[Extracted data Boundary: Start]

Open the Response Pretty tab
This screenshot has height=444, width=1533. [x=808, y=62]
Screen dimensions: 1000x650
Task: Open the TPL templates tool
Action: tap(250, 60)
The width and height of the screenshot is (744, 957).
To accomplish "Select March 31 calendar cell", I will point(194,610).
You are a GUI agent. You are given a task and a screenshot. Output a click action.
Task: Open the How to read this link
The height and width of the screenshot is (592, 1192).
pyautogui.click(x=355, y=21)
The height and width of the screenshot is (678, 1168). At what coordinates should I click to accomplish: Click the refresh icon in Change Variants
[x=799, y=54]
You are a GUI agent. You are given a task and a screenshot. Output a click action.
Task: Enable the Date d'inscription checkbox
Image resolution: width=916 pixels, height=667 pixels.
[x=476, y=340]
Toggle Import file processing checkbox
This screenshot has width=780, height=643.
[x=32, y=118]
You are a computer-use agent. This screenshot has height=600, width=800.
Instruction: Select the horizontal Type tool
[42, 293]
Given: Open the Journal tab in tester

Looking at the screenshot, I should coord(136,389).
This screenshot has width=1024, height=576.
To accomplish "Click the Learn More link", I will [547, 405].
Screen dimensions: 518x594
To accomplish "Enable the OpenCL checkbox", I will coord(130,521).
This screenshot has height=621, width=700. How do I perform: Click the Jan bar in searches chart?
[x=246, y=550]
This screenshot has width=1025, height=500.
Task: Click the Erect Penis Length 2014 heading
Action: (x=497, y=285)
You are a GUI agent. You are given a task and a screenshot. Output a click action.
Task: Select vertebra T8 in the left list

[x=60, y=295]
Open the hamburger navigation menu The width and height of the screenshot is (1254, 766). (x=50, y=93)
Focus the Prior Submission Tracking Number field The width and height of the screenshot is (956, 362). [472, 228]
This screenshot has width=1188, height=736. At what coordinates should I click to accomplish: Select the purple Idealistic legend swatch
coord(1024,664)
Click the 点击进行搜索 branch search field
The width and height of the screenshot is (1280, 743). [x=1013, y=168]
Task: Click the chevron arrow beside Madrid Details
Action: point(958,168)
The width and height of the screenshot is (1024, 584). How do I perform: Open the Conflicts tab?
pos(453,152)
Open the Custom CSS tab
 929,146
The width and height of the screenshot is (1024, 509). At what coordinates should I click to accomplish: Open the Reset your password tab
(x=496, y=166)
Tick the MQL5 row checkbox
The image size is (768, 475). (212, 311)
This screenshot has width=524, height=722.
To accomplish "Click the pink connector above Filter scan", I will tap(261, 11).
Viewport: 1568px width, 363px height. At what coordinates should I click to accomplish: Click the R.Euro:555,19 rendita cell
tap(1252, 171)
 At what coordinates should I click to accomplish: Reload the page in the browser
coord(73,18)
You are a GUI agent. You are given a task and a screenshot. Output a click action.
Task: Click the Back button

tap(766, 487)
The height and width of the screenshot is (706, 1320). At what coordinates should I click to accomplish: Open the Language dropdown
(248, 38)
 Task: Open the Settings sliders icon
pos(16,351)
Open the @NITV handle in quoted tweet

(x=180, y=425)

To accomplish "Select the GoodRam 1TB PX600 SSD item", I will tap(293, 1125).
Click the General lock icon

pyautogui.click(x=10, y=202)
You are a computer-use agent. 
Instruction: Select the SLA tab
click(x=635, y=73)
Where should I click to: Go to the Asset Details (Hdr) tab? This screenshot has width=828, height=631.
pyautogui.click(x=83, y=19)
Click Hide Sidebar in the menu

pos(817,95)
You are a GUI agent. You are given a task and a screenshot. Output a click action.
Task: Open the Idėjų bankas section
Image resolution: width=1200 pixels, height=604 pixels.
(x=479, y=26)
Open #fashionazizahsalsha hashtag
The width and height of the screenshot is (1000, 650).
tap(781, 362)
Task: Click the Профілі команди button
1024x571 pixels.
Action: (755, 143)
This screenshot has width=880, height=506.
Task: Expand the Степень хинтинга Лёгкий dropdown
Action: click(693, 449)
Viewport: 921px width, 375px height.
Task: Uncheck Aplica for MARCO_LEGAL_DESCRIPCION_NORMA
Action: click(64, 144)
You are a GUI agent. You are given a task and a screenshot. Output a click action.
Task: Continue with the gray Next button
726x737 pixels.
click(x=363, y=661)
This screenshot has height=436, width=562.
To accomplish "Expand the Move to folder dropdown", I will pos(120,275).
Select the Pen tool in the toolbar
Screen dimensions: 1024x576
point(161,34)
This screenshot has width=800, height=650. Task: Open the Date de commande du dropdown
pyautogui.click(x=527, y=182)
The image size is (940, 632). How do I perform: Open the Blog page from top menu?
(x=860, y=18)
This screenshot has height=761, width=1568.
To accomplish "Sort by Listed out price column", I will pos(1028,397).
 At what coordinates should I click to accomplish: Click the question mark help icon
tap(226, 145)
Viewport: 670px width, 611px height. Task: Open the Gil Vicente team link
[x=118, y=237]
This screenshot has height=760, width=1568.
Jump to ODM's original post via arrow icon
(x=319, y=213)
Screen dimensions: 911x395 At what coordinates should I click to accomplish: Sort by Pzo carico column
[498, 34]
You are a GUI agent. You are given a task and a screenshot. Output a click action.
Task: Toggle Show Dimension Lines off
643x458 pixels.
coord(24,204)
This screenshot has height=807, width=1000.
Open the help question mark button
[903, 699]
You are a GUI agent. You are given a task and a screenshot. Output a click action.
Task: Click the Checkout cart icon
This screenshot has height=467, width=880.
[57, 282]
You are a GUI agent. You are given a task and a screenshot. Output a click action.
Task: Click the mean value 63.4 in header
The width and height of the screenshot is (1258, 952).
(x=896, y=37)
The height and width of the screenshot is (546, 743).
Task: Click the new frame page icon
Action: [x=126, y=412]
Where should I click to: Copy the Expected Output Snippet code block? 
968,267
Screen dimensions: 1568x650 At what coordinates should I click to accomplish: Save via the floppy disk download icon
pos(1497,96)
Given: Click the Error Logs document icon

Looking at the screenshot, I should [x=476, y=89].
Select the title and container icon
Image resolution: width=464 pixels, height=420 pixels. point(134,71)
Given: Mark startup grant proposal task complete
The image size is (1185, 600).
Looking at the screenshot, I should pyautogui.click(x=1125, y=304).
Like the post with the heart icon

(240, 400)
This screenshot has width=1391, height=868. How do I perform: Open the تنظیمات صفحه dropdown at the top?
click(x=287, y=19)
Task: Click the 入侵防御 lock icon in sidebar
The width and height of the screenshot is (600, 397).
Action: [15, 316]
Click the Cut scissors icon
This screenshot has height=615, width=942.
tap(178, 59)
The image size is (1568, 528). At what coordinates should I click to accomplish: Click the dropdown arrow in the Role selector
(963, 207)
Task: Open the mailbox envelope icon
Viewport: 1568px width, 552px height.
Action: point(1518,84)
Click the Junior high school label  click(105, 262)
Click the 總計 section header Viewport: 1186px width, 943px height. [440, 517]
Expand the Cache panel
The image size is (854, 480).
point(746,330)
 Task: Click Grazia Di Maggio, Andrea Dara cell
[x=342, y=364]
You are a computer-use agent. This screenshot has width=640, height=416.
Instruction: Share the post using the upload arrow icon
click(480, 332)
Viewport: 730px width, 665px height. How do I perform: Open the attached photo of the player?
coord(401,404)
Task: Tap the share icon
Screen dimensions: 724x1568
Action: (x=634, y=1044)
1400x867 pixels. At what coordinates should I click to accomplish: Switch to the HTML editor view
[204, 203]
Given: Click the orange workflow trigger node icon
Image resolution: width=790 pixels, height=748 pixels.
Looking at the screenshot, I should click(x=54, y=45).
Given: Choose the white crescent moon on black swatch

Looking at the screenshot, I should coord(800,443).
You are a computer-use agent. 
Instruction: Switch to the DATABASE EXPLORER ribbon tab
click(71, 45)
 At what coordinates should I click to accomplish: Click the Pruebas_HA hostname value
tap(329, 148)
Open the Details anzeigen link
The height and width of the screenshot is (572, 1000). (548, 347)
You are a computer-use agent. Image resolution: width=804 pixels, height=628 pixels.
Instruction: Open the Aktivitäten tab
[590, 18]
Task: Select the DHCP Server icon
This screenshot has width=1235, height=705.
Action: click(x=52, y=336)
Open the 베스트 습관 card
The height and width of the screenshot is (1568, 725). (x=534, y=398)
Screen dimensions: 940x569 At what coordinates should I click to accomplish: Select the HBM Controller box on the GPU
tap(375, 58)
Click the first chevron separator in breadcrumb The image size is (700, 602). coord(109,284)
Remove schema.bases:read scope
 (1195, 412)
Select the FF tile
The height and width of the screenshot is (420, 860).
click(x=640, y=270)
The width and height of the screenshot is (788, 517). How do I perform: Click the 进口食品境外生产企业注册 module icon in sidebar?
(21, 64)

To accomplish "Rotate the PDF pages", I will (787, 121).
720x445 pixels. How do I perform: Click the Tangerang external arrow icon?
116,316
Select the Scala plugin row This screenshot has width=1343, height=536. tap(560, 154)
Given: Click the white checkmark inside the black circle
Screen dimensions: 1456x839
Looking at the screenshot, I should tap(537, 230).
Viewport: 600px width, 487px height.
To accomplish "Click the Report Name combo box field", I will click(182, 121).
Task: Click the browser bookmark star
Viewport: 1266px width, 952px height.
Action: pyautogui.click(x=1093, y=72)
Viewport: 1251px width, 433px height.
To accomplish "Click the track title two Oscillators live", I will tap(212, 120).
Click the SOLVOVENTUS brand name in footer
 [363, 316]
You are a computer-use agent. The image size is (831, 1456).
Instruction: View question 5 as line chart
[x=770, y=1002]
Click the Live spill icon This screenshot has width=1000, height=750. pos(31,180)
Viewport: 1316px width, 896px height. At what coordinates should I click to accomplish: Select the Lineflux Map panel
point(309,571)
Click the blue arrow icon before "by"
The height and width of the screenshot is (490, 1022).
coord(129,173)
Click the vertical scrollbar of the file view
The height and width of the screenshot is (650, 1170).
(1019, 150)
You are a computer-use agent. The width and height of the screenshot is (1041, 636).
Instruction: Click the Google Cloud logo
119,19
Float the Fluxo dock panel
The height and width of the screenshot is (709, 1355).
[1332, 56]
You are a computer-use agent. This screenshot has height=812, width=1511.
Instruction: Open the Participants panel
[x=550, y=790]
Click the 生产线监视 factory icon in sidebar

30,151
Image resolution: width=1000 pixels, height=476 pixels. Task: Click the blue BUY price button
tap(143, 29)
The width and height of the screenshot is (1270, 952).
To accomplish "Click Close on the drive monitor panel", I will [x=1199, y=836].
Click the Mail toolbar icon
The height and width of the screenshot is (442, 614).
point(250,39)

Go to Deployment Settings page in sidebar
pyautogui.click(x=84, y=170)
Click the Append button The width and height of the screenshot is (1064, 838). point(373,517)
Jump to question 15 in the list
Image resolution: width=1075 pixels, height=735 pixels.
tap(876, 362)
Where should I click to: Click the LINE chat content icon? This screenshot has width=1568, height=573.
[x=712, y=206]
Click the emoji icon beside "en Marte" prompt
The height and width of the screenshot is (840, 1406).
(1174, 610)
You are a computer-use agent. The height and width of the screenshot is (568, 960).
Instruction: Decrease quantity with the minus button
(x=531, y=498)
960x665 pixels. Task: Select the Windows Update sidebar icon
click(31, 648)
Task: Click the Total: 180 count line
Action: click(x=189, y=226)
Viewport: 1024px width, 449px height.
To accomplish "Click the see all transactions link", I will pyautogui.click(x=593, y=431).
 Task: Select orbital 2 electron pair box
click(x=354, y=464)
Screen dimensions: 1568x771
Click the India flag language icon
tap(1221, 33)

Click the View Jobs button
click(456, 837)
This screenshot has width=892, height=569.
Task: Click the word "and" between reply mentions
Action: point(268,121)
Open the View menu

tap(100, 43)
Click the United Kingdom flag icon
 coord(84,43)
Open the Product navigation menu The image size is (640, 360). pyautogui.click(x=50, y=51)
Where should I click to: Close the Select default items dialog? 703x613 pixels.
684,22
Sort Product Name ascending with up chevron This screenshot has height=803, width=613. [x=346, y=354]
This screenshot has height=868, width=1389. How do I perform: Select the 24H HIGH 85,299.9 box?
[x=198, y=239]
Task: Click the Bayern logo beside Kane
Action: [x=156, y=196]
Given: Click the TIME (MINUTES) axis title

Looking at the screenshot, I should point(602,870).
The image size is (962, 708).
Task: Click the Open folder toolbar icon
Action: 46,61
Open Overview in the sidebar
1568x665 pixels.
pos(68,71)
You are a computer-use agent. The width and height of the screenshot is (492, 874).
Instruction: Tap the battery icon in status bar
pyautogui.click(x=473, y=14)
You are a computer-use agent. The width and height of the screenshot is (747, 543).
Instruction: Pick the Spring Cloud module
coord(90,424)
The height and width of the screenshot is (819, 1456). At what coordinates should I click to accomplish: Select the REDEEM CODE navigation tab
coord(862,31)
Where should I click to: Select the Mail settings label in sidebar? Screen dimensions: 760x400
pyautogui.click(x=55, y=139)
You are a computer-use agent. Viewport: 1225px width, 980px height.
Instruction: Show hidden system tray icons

[Extracted data Boundary: End]

If a line of the data contains "Enable", copy it out.

• _Exercise solution_
Task: Enable the Date d'inscription checkbox
To accomplish "Enable the OpenCL checkbox", I will coord(130,521).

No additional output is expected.